Prolusione dell’Anno Accademico 2022-2023

Il Comandante della Scuola ha descritto bene i rigorosi percorsi di studio che fanno di questo Istituto un assetto strategico nella vita dell’Arma. Un polo aggregante, in grado di fondere formazione tecnica e preparazione umana, per generare un clima di armonia professionale, fondamentale per ogni attività. Oggi vorrei condividere con gli Ufficiali allievi alcune brevi riflessioni sulla natura delle responsabilità che assumeranno nel corso della propria carriera. In oltre quarant’anni al servizio del Paese ho avuto la fortuna di lavorare con superiori e dipendenti di eccezionale valore. Primi fra tutti, i Comandanti Generali che mi hanno preceduto e che ringrazio di cuore per l’eredità di dedizione che ci hanno lasciato. Vorrei che le lezioni da me apprese possano essere utili alle nuove generazioni nel loro ruolo di Comandanti. Un ruolo che porta con sé la necessità di decidere, spesso in condizioni di incertezza. In queste circostanze, a fare la differenza, sono i valori che si mettono in campo.

Parlerò di militarità e di competenza. Di coraggio e di umiltà.

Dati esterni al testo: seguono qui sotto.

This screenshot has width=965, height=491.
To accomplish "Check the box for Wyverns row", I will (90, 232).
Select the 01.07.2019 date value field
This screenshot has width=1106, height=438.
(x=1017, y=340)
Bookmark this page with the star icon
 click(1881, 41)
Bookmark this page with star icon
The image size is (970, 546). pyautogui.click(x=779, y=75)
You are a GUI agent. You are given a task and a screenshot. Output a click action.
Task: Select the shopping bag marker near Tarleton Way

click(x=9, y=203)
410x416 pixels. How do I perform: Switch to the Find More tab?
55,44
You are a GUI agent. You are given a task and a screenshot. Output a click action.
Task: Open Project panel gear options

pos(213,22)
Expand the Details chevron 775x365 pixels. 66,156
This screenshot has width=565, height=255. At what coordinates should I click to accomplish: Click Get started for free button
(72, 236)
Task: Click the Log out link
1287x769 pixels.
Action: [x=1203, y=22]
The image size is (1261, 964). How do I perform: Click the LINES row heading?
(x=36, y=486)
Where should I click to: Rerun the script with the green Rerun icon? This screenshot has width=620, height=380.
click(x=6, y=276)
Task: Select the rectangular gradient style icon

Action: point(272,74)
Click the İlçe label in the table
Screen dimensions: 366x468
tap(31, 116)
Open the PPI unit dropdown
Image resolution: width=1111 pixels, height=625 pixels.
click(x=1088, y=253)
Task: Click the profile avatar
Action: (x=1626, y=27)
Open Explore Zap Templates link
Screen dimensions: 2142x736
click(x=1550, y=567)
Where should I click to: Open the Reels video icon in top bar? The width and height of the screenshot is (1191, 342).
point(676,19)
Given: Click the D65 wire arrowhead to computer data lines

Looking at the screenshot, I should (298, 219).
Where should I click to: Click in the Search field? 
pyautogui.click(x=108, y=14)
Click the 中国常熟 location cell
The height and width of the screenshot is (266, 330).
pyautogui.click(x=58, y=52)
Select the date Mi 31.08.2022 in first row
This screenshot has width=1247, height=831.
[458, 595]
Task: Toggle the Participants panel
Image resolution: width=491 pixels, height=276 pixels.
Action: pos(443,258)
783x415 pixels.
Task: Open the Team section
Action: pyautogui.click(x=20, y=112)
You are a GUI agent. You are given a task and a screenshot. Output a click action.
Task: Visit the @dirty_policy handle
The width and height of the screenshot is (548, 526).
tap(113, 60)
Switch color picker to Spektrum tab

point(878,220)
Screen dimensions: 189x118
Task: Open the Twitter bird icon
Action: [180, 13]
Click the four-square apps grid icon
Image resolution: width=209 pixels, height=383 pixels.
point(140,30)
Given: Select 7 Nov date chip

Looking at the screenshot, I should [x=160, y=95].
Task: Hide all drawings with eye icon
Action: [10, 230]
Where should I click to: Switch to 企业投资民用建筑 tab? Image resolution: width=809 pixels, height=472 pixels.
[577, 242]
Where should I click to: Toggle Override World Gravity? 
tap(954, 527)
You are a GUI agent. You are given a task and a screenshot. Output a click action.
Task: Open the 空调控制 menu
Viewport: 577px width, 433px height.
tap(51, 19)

La Costituzione guida ogni attività dell’Arma e ci chiede di agire “nell’esclusivo interesse della Nazione”, assolvendo alle nostre funzioni “con disciplina ed onore”. La disciplina del Carabiniere è, anzitutto, la consapevolezza della propria militarità. Una condizione imprescindibile, che non comporta la rinuncia ai diritti, ma li realizza attraverso la pratica dei doveri, per rendere migliori se stessi e gli altri.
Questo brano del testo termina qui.